What we didn't anticipate were two things:
1. Gulfstar bought up four other stations and another company bought four of the other five stations and did the same thing, so there wasn't an alternative to the 'absent DJ' format
2. The herd mentality of the populace. Even today, I bet you 70% of the people listening to the top 40 radio station in their particualr DMA don't even realize that the 'personality' they are listening to recorded his/her segment two days ago in a little booth and there are 500 other stations across the country hearing the exact same thing as they are.

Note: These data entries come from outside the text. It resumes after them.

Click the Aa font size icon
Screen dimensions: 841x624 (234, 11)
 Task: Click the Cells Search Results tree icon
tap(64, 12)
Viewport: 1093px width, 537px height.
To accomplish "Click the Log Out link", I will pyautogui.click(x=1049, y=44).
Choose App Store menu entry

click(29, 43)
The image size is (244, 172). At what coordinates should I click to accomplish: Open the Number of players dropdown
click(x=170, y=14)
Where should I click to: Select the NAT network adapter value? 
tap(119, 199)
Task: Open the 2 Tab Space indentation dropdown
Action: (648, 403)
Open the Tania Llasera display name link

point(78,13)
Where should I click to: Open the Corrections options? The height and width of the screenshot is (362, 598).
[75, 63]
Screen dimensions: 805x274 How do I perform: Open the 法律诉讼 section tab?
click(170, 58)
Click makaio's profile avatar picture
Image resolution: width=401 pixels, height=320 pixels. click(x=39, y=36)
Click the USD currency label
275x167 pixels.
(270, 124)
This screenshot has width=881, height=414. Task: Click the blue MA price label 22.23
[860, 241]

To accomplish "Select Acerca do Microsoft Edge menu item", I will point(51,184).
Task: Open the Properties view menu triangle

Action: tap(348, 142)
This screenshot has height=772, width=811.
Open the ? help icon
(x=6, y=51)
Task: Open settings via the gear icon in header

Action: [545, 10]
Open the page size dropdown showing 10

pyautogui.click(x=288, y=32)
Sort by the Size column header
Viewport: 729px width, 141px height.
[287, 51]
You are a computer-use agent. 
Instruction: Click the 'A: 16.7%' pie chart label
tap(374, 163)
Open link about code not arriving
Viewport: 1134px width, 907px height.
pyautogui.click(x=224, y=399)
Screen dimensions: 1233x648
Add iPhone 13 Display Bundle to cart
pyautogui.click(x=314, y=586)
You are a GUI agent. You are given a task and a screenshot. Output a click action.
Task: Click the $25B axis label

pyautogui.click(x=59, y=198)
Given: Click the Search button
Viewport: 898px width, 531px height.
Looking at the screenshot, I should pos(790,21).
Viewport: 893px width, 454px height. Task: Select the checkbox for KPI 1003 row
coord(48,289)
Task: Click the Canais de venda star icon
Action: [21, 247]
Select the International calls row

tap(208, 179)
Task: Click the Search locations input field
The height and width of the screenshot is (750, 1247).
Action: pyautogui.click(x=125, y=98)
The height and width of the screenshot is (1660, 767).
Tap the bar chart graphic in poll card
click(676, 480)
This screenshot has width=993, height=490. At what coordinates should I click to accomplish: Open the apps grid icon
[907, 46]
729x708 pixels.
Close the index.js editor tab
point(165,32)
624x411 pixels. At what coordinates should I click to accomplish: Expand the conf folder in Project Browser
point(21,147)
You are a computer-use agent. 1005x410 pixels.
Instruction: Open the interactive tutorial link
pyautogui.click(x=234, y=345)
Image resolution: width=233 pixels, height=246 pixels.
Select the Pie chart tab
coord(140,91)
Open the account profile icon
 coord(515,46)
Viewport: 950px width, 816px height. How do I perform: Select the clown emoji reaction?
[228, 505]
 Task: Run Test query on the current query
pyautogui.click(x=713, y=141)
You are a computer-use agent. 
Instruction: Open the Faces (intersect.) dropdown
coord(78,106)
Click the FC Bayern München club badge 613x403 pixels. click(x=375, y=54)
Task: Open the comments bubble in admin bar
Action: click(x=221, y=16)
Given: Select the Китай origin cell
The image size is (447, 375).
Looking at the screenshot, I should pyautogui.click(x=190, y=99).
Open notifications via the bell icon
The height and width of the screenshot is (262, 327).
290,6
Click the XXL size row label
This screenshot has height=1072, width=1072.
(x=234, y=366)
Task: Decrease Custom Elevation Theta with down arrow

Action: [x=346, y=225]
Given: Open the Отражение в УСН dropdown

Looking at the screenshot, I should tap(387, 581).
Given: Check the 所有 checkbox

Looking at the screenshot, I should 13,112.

The only good news may be that the more satellite radio gains in the market the radio conglomerates will start getting out of the business and the 'mom and pop', one owner stations will make a comeback.

/crosses fingers
//not holding my breath

 
Wrong_Intentions 2008-07-23 09:10:35 PM  
5. Whatever the hell they did with music starting circa 1980.

 
WaltzingMathilda [TotalFark] 2008-07-23 09:36:38 PM  
L33t Squirrel: Was "releasing nothing but crappy music" on the list? DRTFA. Haven't really liked anything past the mid-90s, and that's stretching it.

/lawn
//off it


I gotta tell you man, if you're a music fan, there is a LOT of really good music being released these days. You just have to find it and it ain't going to be on traditional radio.

But you can't listen to Farkers because they typically have a lot of disdain for everything. So, if certain bands on Indie labels are starting to tear it up, the minute they're mentioned on Pitchfork (or any other music site for other genres), Fark is going to condemn it to hell and back.

I was starting to give up on rock n' roll, and then someone brought me to an Arcade Fire concert ... simply amazing. It made me start giving acts I hadn't heard of a chance and I've started gobbling up new records again like it was 1994. Arcade Fire may not be your cup of tea, so I'm not recommending them per se, but I am confident there is new music out there that you'd love.

 
WaltzingMathilda [TotalFark] 2008-07-23 09:37:39 PM  
Pastor of Muppets: well, that is just a damn fine Fark handle.

 
Wolfman Johnny 2008-07-23 10:01:55 PM  
Wrong_Intentions: 5. Whatever the hell they did with music starting circa 1980.

/That would be cocaine, Ken.

 
WhyteRaven74 [TotalFark] 2008-07-23 10:05:27 PM  
Also that record companies didn't release everything they had relesed on vinyl on CD didn't help. Especially after they said they were going to do that.